Alien of Extraordinary Ability

Julio Jose Austria

September 20 - October 21, 2017

Gallery 4

Alien of Extraordinary Ability

By Betty Uy-Regala

In this case the background is the foreground.

Enveloping the gallery walls, the canvases have expanded its importance from containing and presenting the images to becoming the main feature of the show.

The unprimed canvases in the exhibition once lined the floors of the artist’s transient studios to avoid leaving traces of paint stains behind. The carpet-canvases caught colour excesses that did not make it to his final abstracted expressions. A sense of regard for the spaces the artist has occupied in his early years in New York was the rationale for employing the canvases.

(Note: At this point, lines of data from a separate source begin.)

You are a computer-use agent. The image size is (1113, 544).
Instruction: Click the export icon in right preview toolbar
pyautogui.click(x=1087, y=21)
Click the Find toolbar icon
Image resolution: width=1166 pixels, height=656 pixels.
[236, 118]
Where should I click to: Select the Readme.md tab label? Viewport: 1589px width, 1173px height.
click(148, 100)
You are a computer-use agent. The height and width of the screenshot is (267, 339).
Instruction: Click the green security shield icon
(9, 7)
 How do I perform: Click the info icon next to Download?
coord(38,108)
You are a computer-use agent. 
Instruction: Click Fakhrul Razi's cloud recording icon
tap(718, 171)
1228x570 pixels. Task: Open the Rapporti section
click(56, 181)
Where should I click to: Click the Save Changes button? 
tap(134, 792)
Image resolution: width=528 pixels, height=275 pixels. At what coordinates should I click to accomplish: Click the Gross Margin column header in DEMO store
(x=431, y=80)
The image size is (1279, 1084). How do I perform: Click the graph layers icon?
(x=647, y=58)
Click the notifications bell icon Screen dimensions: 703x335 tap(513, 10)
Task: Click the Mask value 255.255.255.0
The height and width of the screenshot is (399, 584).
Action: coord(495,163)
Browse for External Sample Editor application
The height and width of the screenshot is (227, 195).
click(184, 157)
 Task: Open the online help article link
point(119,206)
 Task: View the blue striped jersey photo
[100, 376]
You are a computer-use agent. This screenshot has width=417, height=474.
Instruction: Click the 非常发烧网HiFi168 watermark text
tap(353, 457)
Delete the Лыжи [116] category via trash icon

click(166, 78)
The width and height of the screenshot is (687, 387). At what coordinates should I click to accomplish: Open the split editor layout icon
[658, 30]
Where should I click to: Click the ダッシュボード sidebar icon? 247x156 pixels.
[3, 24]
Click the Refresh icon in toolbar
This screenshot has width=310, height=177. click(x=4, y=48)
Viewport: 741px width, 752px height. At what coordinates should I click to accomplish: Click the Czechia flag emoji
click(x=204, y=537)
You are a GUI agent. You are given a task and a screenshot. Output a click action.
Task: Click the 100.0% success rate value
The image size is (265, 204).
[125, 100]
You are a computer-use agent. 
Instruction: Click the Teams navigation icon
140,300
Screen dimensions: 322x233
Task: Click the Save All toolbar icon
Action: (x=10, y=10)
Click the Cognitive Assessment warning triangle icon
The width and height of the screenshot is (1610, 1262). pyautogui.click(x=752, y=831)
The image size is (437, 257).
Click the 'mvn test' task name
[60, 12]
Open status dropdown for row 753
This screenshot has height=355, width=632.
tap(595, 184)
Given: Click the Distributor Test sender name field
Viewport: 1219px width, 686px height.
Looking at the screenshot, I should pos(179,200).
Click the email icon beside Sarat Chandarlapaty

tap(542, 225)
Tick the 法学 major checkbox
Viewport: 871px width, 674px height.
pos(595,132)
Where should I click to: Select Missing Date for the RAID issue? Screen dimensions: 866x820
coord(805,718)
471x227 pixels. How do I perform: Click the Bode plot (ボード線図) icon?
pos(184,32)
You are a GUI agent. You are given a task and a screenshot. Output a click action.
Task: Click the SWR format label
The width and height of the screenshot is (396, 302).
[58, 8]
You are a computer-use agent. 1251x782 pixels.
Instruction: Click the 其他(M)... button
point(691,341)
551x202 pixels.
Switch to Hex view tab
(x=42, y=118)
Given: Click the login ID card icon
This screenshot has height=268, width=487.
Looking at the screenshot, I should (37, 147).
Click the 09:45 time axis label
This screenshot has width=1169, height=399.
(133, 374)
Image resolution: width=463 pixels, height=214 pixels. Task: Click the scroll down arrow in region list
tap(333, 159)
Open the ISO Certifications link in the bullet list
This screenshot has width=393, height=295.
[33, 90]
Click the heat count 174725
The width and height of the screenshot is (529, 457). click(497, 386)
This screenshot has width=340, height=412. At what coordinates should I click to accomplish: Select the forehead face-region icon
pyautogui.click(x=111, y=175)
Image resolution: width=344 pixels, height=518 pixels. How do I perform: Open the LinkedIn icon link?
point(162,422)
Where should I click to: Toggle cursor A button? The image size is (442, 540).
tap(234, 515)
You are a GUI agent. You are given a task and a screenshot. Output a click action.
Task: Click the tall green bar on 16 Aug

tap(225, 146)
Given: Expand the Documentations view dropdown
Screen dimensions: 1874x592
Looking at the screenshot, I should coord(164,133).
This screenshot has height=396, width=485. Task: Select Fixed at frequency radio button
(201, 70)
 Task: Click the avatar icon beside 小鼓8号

He brought these with him, going from one borough to another, travelling to where a job opportunity or an artistic grant takes him.

The blocks of canvas had been tacked together resembling the process of quilting, which has a long tradition in America, to cover the areas of the center and right walls measuring at 8’ x 12’ and 8’ x 11’ respectively. The middle canvas is titled EB-1 and the one on the right is O-1. The attachment on EB-1 carries the name, The Seeker. A set of discarded frames, arranged horizontally across a stretch of canvas, is the focal point on the left called The Handler.  

The artist further added patches of unused canvas on EB-1 as a break from the surrounding color ruptures. The same technique was applied on O-1. This time however all the patchworks had photo transfers of the artist’s passport pages and portions of communication from the immigration office. The patches are pauses that fall few and far between on the busy rhythm of his life in the city where people clock in 10 to 12 hours of work a day.

In The Handler, the six frames previously held works of the old masters in an auction house where the artist is currently working as an art handler. He draws a similarity, to a lesser extent, between his job and that of an OFW who cares for infants, the elderly, or an entire family in a foreign land while leaving her own family behind in the Philippines. The artist devotes majority of his time taking care of other artists’ works at the auction house while he schedules studio work for his own art on those rare patches.

This, however, is not unique to the artist. It is a common plight of many art makers around the world – balancing work that addresses the food-clothing-shelter needs of the body on one hand and work that longs to be expressed from the soul and spirit on the other.

On the surface of the canvases, the paints have settled well with the accumulated dusts, grimes, and creases caused by the wear and tear of handling and the transatlantic flight. Beyond the surface, the canvases bear secrets and back stories as they witnessed the creative process of the artist. Every spill of pigment, blot of ink, and handprint, or the thirty-day count, reminders, show titles, and numbers that the sturdy canvases had ably preserved served as an accidental abstract documentation of his artistic journey in the city.

One winter night, the idea for the show came together for the artist as he stared and stared at the strewn canvases on the floor this time at his own studio in Brooklyn in 2014. The idea was finally articulated on paper mid-2016.  

The artist knows documentation all too well, having gone through his files and share of law offices to produce the necessary requirements to qualify as an Alien of Extraordinary Ability back in 2010. Alien of Extraordinary Ability is a priority visa issued by the United States government to foreigners who have provided proofs for at least three requirements on the criteria list for either of the two categories: non-immigrant (O-1) visa or immigrant (EB-1) visa.

The artist honors the process he had undergone to acquire the O-1 then finally the EB-1, as a first generation migrant in the US, by naming his first exhibition of installed works after which. Prior to applying for the artist’s visa, he met undocumented artists who had to abandon their art making because they could not avail of the opportunities open to those who were documented. They were in a survival mode loop to meet the food-clothing-shelter basics. He did not want this for his own experience since it was clear to him that he wanted to push his art further in NYC.

The artist therefore went through the motion of documentation, and found it refreshing that other artists from other parts of the world had to go through the same evidence-producing process to make their case for the visa.    

The exhibition, the first in a series, deviates from the artist’s abstracted paintings. He likes the challenge of exploring the new whether it’s a new form or a new territory. But he has not really made America home just yet. This year, because of his solo show engagements, he was in the Philippines twice from his usual once-a-year trip.

A mentor in the city pointed out that a part of him is in the US while another part is in the Philippines. The artist acknowledges that he is neither fully here nor there. He accepts being in this middle ground – a state of limbo of his own making, for now.

Apart from the backgrounds of (1) the creative process represented by the canvas blocks, and (2) the documentation process for the visa covered by the exhibition title, another background that is coming to the fore in this exhibition is the underlying search which started the artist’s entire American journey. This is depicted in The Seeker, the attachment on EB-1.

The Seeker breaks from the safety of a comfort zone searching for something or someone, and in the process of that search undergoes transformation.

Hopefully, exhibiting artist Julio Jose Austria finds what he is looking for.